Ce qui est étonnant également, c’est de voir comment chacun des acquittés a vécu cette épreuve différemment. Par exemple, le prêtre Dominique Wiel, aujourd’hui âgé de 86 ans, a toujours été dans le combat. Lorsqu’il était en prison, il n’a cessé de faire des demandes de remise en liberté. Il savait qu’il ne l’obtiendrait pas, mais cela lui permettait de solliciter son comité de soutien. Il s’est toujours battu et d’ailleurs, c’est celui qui a le mieux vécu le « post-Outreau ». Certes, il n’avait pas de famille, pas d’enfants, mais son positionnement de combattant lui a permis de traverser cette épreuve. Certains s’en sortent beaucoup plus difficilement. 

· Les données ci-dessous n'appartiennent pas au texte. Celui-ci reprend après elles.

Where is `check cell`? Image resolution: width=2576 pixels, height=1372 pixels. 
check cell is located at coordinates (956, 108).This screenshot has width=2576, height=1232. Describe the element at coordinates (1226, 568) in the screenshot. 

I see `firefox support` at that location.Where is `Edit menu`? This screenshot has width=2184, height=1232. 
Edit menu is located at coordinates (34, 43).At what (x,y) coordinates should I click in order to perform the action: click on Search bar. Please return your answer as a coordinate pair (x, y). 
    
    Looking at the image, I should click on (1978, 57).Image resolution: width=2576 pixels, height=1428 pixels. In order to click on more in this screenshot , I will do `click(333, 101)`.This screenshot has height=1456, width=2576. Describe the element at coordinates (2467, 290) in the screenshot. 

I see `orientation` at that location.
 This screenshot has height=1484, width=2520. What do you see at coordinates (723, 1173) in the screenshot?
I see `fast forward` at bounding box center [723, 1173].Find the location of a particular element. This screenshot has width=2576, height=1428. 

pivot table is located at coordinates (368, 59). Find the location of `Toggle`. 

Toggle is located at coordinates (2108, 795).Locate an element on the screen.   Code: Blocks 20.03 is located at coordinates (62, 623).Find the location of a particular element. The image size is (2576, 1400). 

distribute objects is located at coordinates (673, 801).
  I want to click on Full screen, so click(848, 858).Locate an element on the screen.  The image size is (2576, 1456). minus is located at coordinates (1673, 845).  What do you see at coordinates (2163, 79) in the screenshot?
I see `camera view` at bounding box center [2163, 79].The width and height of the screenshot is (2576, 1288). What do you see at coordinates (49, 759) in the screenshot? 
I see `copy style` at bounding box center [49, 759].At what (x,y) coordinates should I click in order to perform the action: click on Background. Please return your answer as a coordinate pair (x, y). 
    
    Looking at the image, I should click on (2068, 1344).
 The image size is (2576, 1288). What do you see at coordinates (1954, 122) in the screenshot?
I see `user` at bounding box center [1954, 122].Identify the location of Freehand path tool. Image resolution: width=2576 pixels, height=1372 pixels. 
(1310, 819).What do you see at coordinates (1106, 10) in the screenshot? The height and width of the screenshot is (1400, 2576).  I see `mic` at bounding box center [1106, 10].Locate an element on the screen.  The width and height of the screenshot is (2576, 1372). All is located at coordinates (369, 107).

Avez-vous essayé de contacter Myriam Badaoui et Thierry Delay, deux des quatre condamnés ?

Au moment où nous avons commencé à travailler sur l’affaire, Thierry Delay a été incarcéré pour agression et harcèlement sexuel contre une femme handicapée qui était prise en charge dans le même centre de soins que lui – il est atteint d’une sclérose en plaques. Quant à Myriam Badaoui, elle a disparu des radars. Elle est sortie de prison en 2011 puis y est retournée un petit moment en 2019 pour vol avec violence et depuis, on ne sait pas où elle est. Même son fils Jonathan, qui témoigne dans le docu-fiction, n’a aucune nouvelle de sa mère depuis très longtemps.

Avez-vous compris pourquoi les enfants, à l’époque, ont accusé des personnes innocentes 

Il y a deux choses. D’une part les enfants Delay, qui ont vraiment été victimes d’abus de la part de leurs parents et d’un couple de voisins et, d’autre part, une vérité judiciaire qui a reconnu, lors du procès qui a eu lieu à Saint-Omer, en première instance, le fait qu’il y avait bien 12 enfants qui avaient été victimes de viols et d’agressions sexuelles. Et ce même si, des années plus tard, certains de ces enfants sont revenus sur leurs déclarations et ont avoué avoir raconté n’importe quoi pour faire comme leurs copains. J’y vois, pour ma part, une révolte des enfants. Car tous ces enfants vivaient dans un climat de violence physique et verbale évident. On le découvre lorsqu’on lit les procès-verbaux. Ils ont, en plus, été très jeunes confrontés à la pornographie, à une époque où les cassettes tournaient facilement. Ils étaient dans un univers très sexualisé et très violent. Et donc, à un moment donné, les enfants avec cette histoire ont pris le pouvoir et se sont vengés des adultes. 

* Les quatre épisodes du docu-fiction L’Affaire d’Outreau, réalisé par Agnès Pizzini et Olivier Ayache-Vidal, sont diffusés les 17 et 24 janvier à 21h10 sur France 2 et visibles sur france.tv.